Spanning the length of a constructed wood-paneled wall in the gallery are 56 color photographs arranged in haphazard, multi-layered rows. Each 8×10-inch image depicts a metal nameplate against a wood background, each shiny plate engraved with the first and last name of an American jazz musician. The photographs, which range from clear and crisp to fuzzy and out-of-focus, are mounted on blocks of stained wood and set behind Plexiglas.
The casual viewer would not easily recognize most of the names on display, many of which are obscure to non-experts in jazz. The only clue to their individual and collective importance is that each was originally memorialized on a metal nameplate, has been photographed, and is re-presented in Dikeou’s installation. Only after spotting iconic names such as Miles Davis or Nat King Cole does the viewer begin to understand that the series is comprised of the names of jazz musicians. Armed with this realization, one could assume that the significance of the few most recognizable names might also apply to those unfamiliar ones displayed next to some of the genre’s greatest musicians. In the same way that a visitor may infer that the artworks collected in a museum are noteworthy and important, the viewer of this exhibition concludes that each musician is deserving of having his or her name commemorated with a photographed nameplate.
As the curator of this makeshift jazz Hall of Fame, Dikeou assumes a position of authority that the viewer must accept or reject. However her expertise is as questionable as her source for the nameplates. Where do they come from and why were they made? Out of hundreds of famous jazz artists, why were these particular musicians selected for display? These questions call to attention the choices made by curators, critics, and other experts who influence public opinion, but whose methods for defining what is worthy of attention are often mysterious to the everyday consumer of culture.
Dikeou has further complicated her curatorial authority by inserting a forged nameplate for Sonny Simmons in the exhibition. A friend of the artist and an influential jazz musician, he was not included in the collection of nameplates she found and photographed. Yet an expansive 17×12-foot photo wall mural of his nameplate is installed near the entrance to the gallery. By including and inflating Simmons’s name among the jazz greats, Dikeou presents a revised history of the genre. In doing so, she challenges the authority of taste and the apparent rigidity of entrenched and historicized popular culture.

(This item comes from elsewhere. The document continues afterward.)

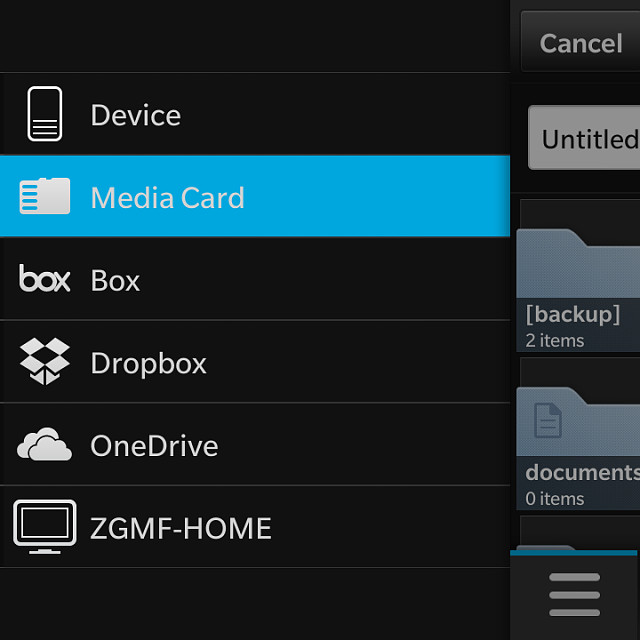The width and height of the screenshot is (640, 640).
Task: Tap the Dropbox logo icon
Action: 44,361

Dikeou has complemented the installation by collaborating with Simmons to produce a limited edition CD, Sonny Simmons Quintet Performs the Music of Charlie Parker. Containing covers of the jazz icon’s songs and an oral history piece in which Simmons comments on the 56 jazz greats included in the exhibition, the album enriches the work’s pervasive themes of homage and remembrance. Mamas Don’t Let Your Babies Grow Up to Be Cowboys (which takes its name from another music legend) refigures the history of an art form as flexible and negotiable. Here jazz is subject to the same whims of taste and personal pleasure that make the music itself bad, good, or great.